1. Introduction
Earthquakes, landslides, debris flows, and other natural disasters have occurred more frequently in recent years and have caused greater damage than before. When natural disasters occur, rapid emergency response and rescue are critical. However, it is often difficult for rescuers to access disaster areas because routes leading to them may be damaged or hindered. Unmanned aerial vehicles (UAVs) have been widely used in earthquake relief and other rescue efforts because of their flexibility, low cost, and small constraints related to the terrain. With their rapid response capability, UAVs have played a significant role in emergency rescue work [
1,
2,
3]. Moreover, to obtain three-dimensional (3D) topographic information of disaster areas, UAVs can be used in dangerous areas in place of surveyors and mapping personnel. They can cruise below clouds and obtain high-resolution images that can be used for 3D model reconstruction through some processing, e.g., the computation of stereo vision [
4]. Based on the acquired 3D model, the degree of damage caused in the disaster areas can be estimated, and decision-makers can use the spatial information to quickly formulate rescue plans and routes.
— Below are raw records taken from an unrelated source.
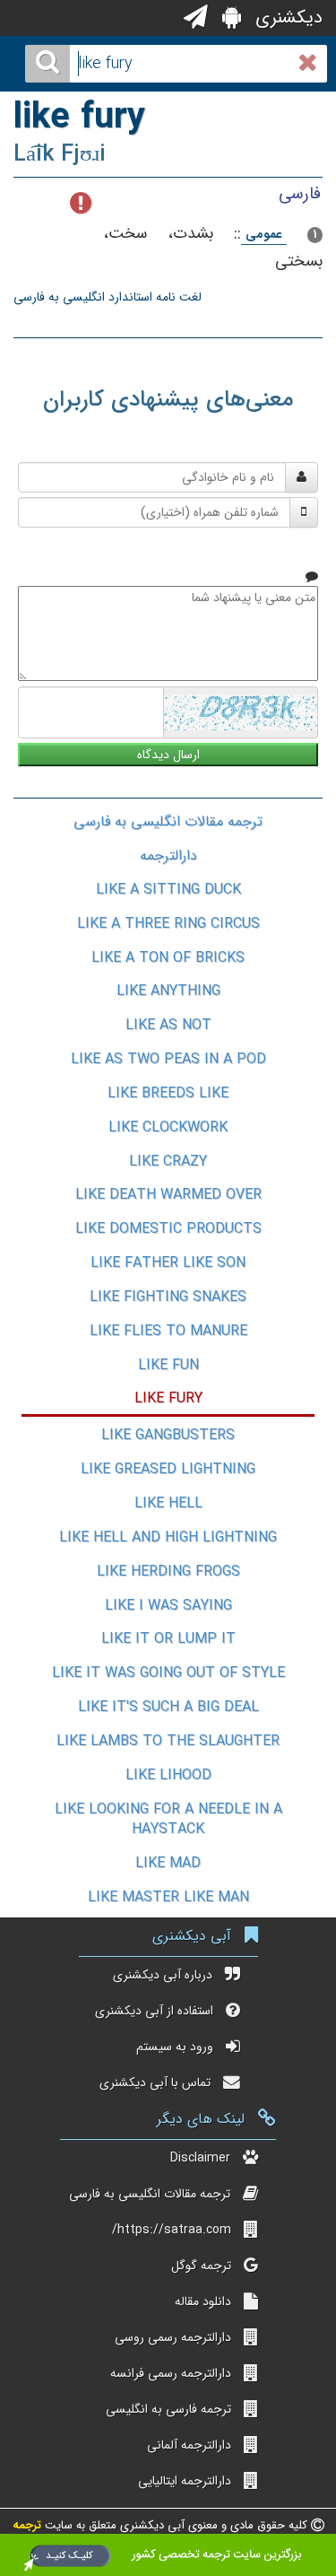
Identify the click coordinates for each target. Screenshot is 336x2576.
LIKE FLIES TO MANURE (168, 1331)
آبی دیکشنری (191, 1936)
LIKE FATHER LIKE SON (168, 1263)
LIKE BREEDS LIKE (168, 1093)
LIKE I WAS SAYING (168, 1605)
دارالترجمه (168, 855)
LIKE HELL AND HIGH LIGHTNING (168, 1537)
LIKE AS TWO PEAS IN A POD (168, 1059)
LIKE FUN (168, 1365)
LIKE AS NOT (168, 1025)
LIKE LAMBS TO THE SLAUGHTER (168, 1741)
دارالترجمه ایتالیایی (184, 2481)
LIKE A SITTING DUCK (168, 889)
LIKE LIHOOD (168, 1775)
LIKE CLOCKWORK (168, 1127)
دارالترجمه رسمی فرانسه (170, 2373)
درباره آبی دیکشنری (162, 1975)
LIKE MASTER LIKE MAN (168, 1897)
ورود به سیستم (174, 2046)
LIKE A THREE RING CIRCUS (168, 924)
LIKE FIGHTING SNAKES (168, 1297)
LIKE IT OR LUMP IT (168, 1639)
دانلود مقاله (203, 2301)
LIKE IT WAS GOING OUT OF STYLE (168, 1673)
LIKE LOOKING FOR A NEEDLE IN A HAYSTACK (168, 1819)
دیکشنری (286, 17)
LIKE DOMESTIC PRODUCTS (168, 1229)
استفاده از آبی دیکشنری (154, 2011)
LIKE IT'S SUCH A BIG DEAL (168, 1707)
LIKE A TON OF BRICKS (168, 958)
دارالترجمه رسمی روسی (173, 2337)
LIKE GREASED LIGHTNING (168, 1469)
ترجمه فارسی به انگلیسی (168, 2409)
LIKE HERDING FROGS (168, 1571)
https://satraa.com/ (171, 2230)
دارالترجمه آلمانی (189, 2445)
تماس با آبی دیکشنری (155, 2082)
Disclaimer (200, 2158)
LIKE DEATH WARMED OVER (168, 1194)
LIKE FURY (168, 1398)
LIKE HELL (168, 1503)
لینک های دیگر (201, 2119)
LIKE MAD (168, 1863)
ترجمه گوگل (201, 2265)
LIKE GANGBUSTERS (168, 1435)
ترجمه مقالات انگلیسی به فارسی (168, 821)
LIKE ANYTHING (168, 991)
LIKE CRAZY (168, 1161)
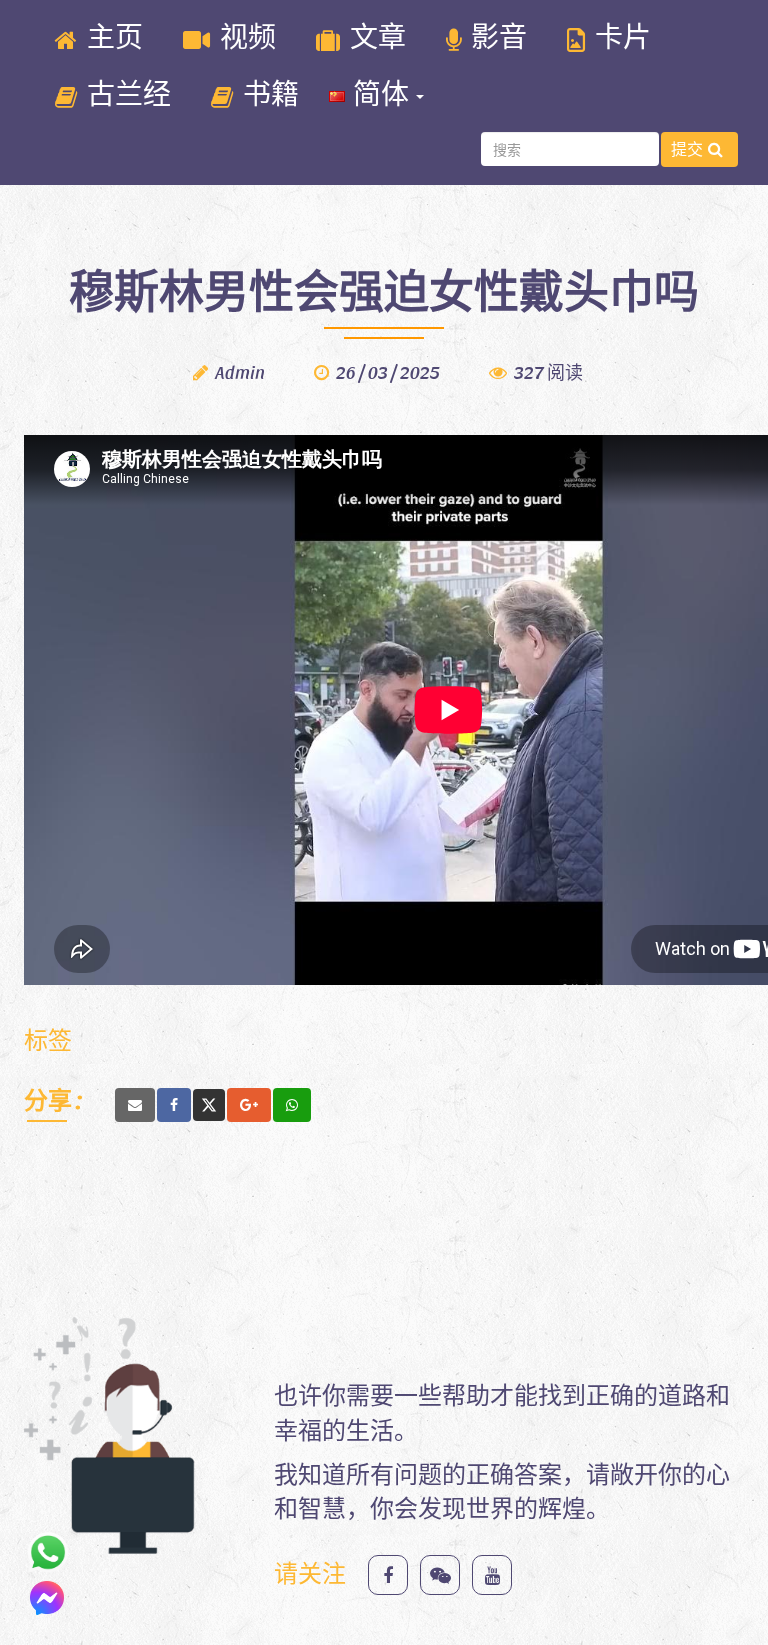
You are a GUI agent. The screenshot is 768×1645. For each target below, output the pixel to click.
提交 (687, 148)
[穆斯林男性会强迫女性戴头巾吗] (135, 1105)
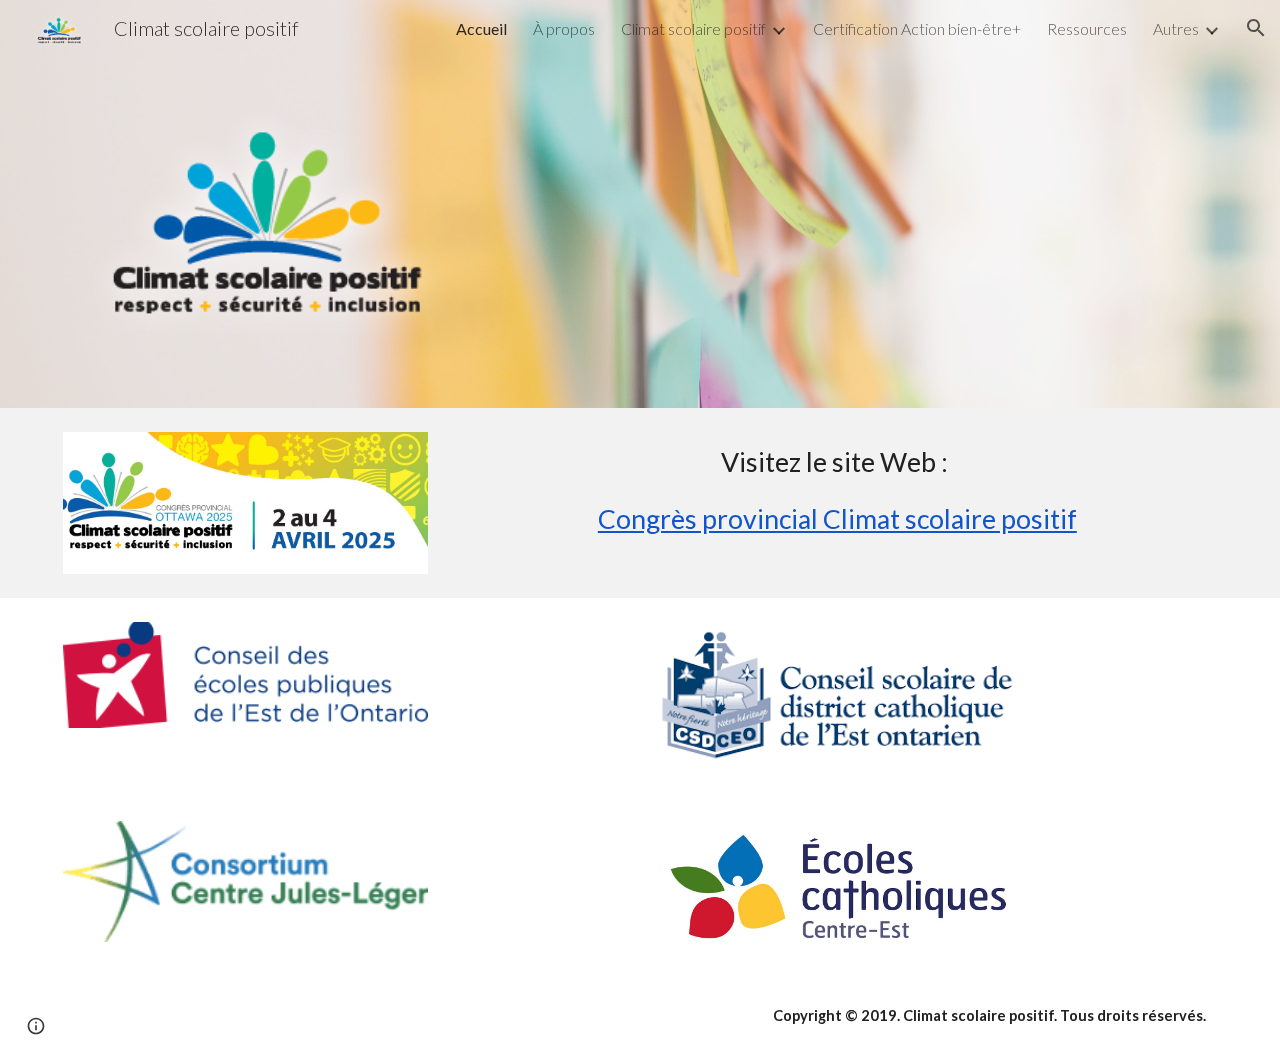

With the development of computing technologies, 3D model reconstruction has emerged as a popular subject of research. Microsoft has developed Kinect Fusion based on Kinect, which scans the environment by letting users move with the device in hand and reconstructs a 3D model of the scanned environment based on the scanned data (
https://www.microsoft.com/en-us/research/projects/surfacecon). However, Kinect is sensitive to distance and its effective range is limited. As a result, it can reconstruct the environment only over a small range of 3D “maps” (in this paper, a “map” means the visual scene of the 3D point cloud obtained by 3D dense reconstruction, and is equivalent to a 3D model). Structure from motion (SfM) is a method of 3D reconstruction in computer vision that is not constrained by many assumptions in photogrammetry theory and has good versatility. Notable achievements have been made using this method, such as the bundler-based incremental 3D reconstruction of SfM methods by Agarwal et al. [
5]. Schonberger et al. proposed an improved SfM algorithm that can overcome challenges associated with the robustness, accuracy, completeness, and scalability of incremental reconstruction systems. This was a big step up toward a general purpose SfM system, COLMAP (
https://colmap.github.io/index.html) [
6,
7]. Moreover, some researchers have reconstructed a few ancient buildings based on UAV images and analyzed the damage to them over time [
8,
9]. Others have studied 3D reconstruction based on the SfM algorithm [
10,
11,
12,
13].
Traditional methods of 3D model construction are based on image data at different viewing angles for 3D geometric reconstruction. However, the cycle of production is long, the cost is high, and the process is cumbersome. In specific application scenarios, such as natural disasters, people are in urgent need of help, the environment is unknown, and rescue operations need to be as fast as possible. Thus, 3D maps need to be generated quickly or even in real time. Traditional methods cannot solve this problem due to three shortcomings.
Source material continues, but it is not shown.